▶ **SHORT TASK**:
Copy the following lines verbatim.

▶ **SOURCE RECORDS**:

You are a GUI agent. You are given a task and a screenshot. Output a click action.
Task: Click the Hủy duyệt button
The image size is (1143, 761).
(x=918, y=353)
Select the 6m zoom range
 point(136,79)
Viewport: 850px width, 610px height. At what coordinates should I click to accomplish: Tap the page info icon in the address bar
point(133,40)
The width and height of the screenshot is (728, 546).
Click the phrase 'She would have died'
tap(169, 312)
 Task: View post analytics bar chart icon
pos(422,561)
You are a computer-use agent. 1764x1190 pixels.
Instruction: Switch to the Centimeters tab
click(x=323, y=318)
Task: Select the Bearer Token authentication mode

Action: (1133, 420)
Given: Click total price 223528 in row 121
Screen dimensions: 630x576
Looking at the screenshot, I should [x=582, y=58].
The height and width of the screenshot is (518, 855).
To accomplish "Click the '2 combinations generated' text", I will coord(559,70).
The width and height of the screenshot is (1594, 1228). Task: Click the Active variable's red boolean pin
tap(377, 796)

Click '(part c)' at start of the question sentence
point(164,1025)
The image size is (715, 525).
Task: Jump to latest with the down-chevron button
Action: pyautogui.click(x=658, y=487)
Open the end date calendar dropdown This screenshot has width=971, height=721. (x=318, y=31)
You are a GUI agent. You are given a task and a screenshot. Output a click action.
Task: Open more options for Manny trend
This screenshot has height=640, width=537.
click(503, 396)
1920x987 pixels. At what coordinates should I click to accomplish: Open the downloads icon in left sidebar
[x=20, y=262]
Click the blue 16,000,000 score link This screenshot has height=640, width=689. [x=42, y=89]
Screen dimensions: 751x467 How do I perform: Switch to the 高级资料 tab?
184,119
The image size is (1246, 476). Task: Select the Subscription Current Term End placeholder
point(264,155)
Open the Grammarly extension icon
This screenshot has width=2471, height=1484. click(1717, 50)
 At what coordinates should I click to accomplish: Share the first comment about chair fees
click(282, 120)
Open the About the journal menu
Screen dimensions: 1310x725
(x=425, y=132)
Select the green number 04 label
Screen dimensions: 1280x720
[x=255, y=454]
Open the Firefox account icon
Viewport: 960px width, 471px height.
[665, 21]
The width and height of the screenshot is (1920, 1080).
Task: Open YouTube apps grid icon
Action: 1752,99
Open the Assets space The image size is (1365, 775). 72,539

▶ **THE ANSWER**:
You are a GUI agent. You are given a task and a screenshot. Output a click action.
Task: Click the Hủy duyệt button
The image size is (1143, 761).
(x=918, y=353)
Select the 6m zoom range
 point(136,79)
Viewport: 850px width, 610px height. At what coordinates should I click to accomplish: Tap the page info icon in the address bar
point(133,40)
The width and height of the screenshot is (728, 546).
Click the phrase 'She would have died'
tap(169, 312)
 Task: View post analytics bar chart icon
pos(422,561)
You are a computer-use agent. 1764x1190 pixels.
Instruction: Switch to the Centimeters tab
click(x=323, y=318)
Task: Select the Bearer Token authentication mode

Action: (1133, 420)
Given: Click total price 223528 in row 121
Screen dimensions: 630x576
Looking at the screenshot, I should [x=582, y=58].
The height and width of the screenshot is (518, 855).
To accomplish "Click the '2 combinations generated' text", I will coord(559,70).
The width and height of the screenshot is (1594, 1228). Task: Click the Active variable's red boolean pin
tap(377, 796)

Click '(part c)' at start of the question sentence
point(164,1025)
The image size is (715, 525).
Task: Jump to latest with the down-chevron button
Action: pyautogui.click(x=658, y=487)
Open the end date calendar dropdown This screenshot has width=971, height=721. (x=318, y=31)
You are a GUI agent. You are given a task and a screenshot. Output a click action.
Task: Open more options for Manny trend
This screenshot has height=640, width=537.
click(503, 396)
1920x987 pixels. At what coordinates should I click to accomplish: Open the downloads icon in left sidebar
[x=20, y=262]
Click the blue 16,000,000 score link This screenshot has height=640, width=689. [x=42, y=89]
Screen dimensions: 751x467 How do I perform: Switch to the 高级资料 tab?
184,119
The image size is (1246, 476). Task: Select the Subscription Current Term End placeholder
point(264,155)
Open the Grammarly extension icon
This screenshot has width=2471, height=1484. click(1717, 50)
 At what coordinates should I click to accomplish: Share the first comment about chair fees
click(282, 120)
Open the About the journal menu
Screen dimensions: 1310x725
(x=425, y=132)
Select the green number 04 label
Screen dimensions: 1280x720
[x=255, y=454]
Open the Firefox account icon
Viewport: 960px width, 471px height.
[665, 21]
The width and height of the screenshot is (1920, 1080).
Task: Open YouTube apps grid icon
Action: 1752,99
Open the Assets space The image size is (1365, 775). 72,539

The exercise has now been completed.